The 2019 storm caused flooding, power outages, road closures and a pre-dawn mudslide that pushed a duplex off its foundation and down the hillside, where it broke up and destroyed another house in its path. Rescuers pulled a woman from the debris.
“The landslide was just around the corner from where I live,” Sandra Bushmaker, a former council member and mayor, said at the meeting. “I was actually awakened by the landslide itself. There was a lot of air compression and noise that particular morning.”
The disaster led the council to convene a committee to study the city’s vulnerability to landslides and recommend preventative steps.
Bushmaker, who served on the committee, praised the ongoing effort.
“The mapping is really a critical and important element along with the hillside ordinance,” she said.
Before the mudslide, the city’s geologic maps were decades old, when the city was less built out.
“The Geologic Hazard Mapping Study updated the City’s regional geology and slope stability mapping, which was more than 40 years old and utilized topographic data from the 1920s,” a staff report said.
The updated maps indicate that 20% of the city’s parcels are on relatively flat land, with slopes of less than 10%.
The rest are on much steeper hillsides.
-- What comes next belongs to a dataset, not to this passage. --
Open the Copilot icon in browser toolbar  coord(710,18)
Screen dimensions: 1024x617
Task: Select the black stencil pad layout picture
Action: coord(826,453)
Nearly 2,000 parcels, or 58% of the city, have slopes of 25 degrees or more. More than 900 parcels, or 27% of the city, have slopes greater than 40 degrees.
“I want to make sure I’m reading a portion of your report correctly,” said Mayor Steven Woodside, who was on the 2019 committee. “You say that approximately 80% of the parcels in Sausalito are susceptible or highly susceptible to landslides.”
City consultant Mike Jewett of Miller Pacific Engineering Group said that was correct, but needed context. That’s because the mapping technology, which includes satellite imagery, assesses the city’s topography one square meter at a time.
“The program is combining that soil property with slope and making that calculation,” he said. “It’s picking up the low retaining walls. It’s picking up rooflines from buildings. It may be picking up trees.”
“This whole study revolves around landslides and the notion of hills sliding down,” Jewett said. “On the other hand, in the interest of public safety, things like sea walls falling over … presents sort of a similar hazard.”
Jewett said his firm would soon complete its mapping and inventory of city infrastructure. City public works officials and planners could then decide what information to exclude as they look to drafting a hillside ordinance.
In five other Marin municipalities, three factors — parcel slope, zone geology and proposed structure — tend to be the thresholds in hillside ordinances that require additional study and possibly engineering before issuing permits, a staff report said.
Corte Madera, Fairfax, Larkspur, Novato and San Rafael all have hillside ordinances. Depending on the project and footprint, parcels with slopes as low as 10 degrees can trigger additional scrutiny.
In Sausalito, approximately 2,740 of the 3,397 parcels are steeper.